## [Directions]
For the entries that follow, retype exactly the lines from the one containing "At what coordinates should I click to accomplish: Click shoe" to the one containing "Where should I", inclusive, and only those. Images stay out of the copy.

## [Provided records]
>>>
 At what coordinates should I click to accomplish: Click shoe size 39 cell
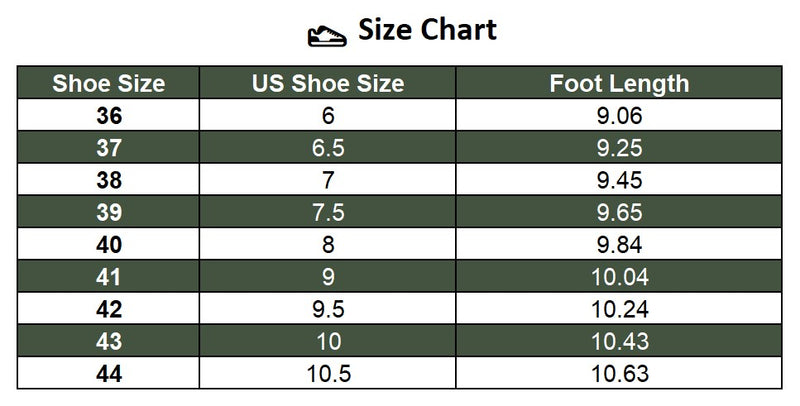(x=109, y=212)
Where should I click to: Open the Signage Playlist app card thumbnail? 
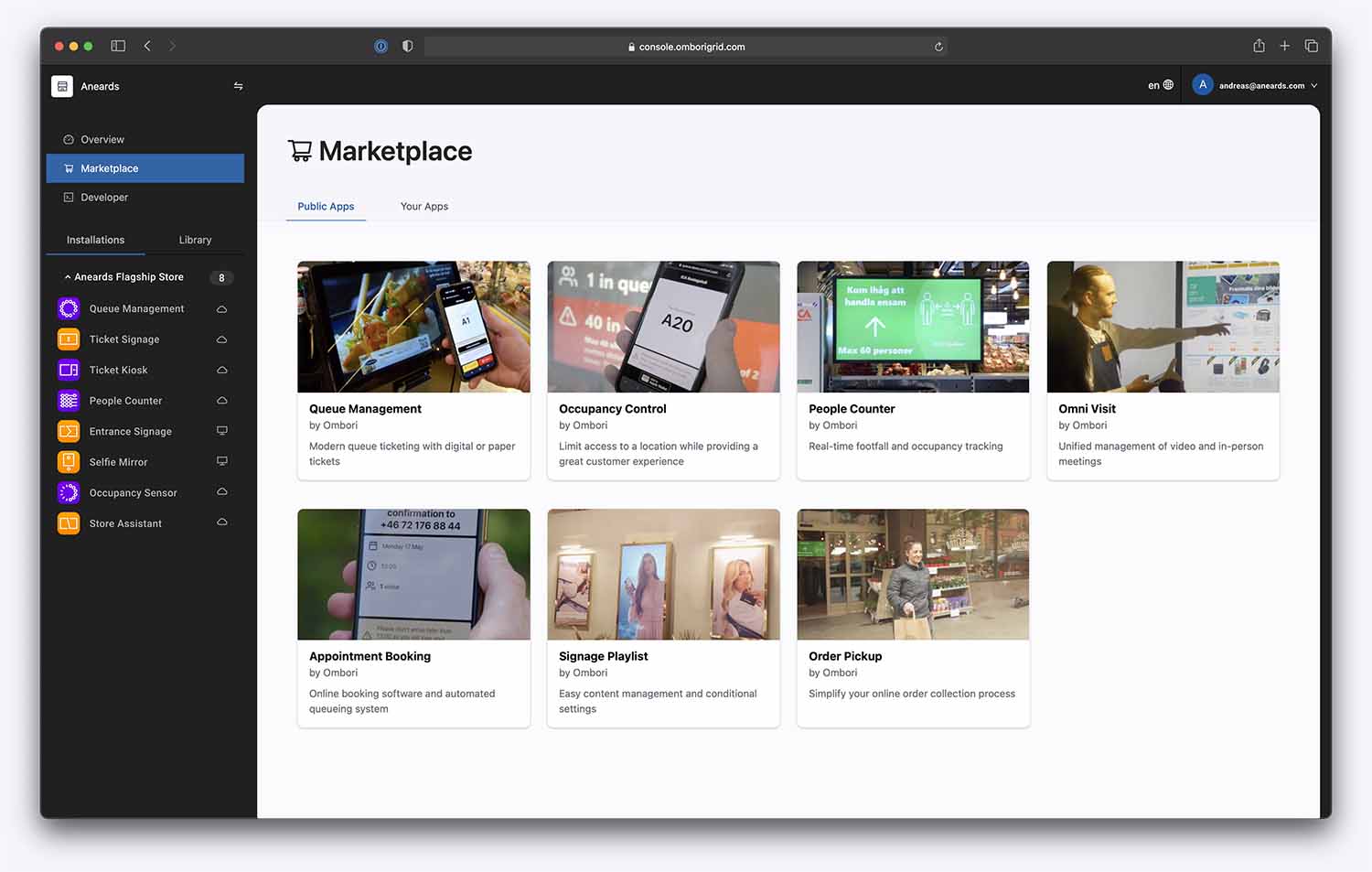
<<<
>>>
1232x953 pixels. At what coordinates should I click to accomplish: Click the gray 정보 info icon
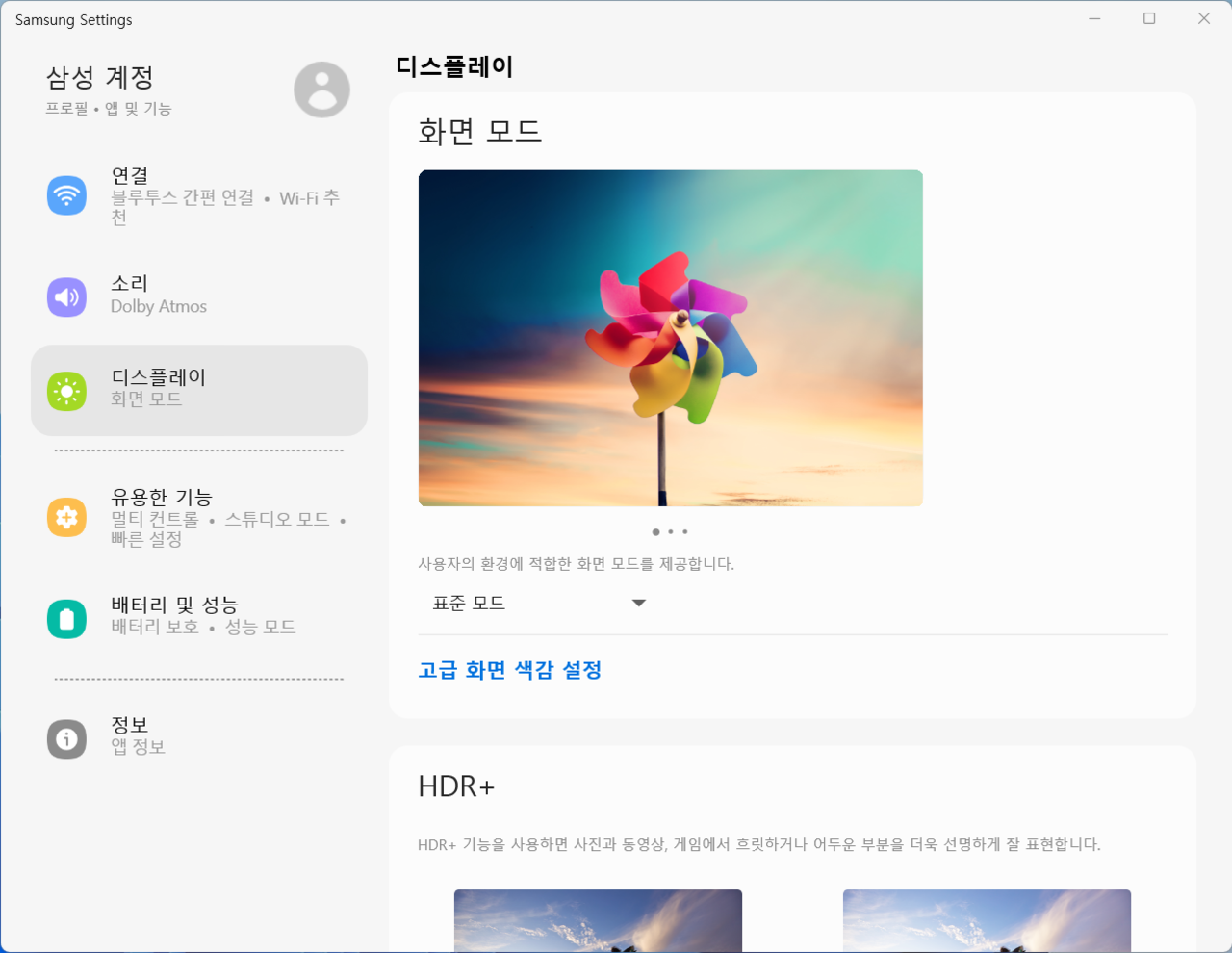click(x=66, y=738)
<<<
## [Output of the exercise]
 At what coordinates should I click to accomplish: Click shoe size 39 cell
(x=109, y=212)
Where should I click to: Open the Signage Playlist app card thumbnail? 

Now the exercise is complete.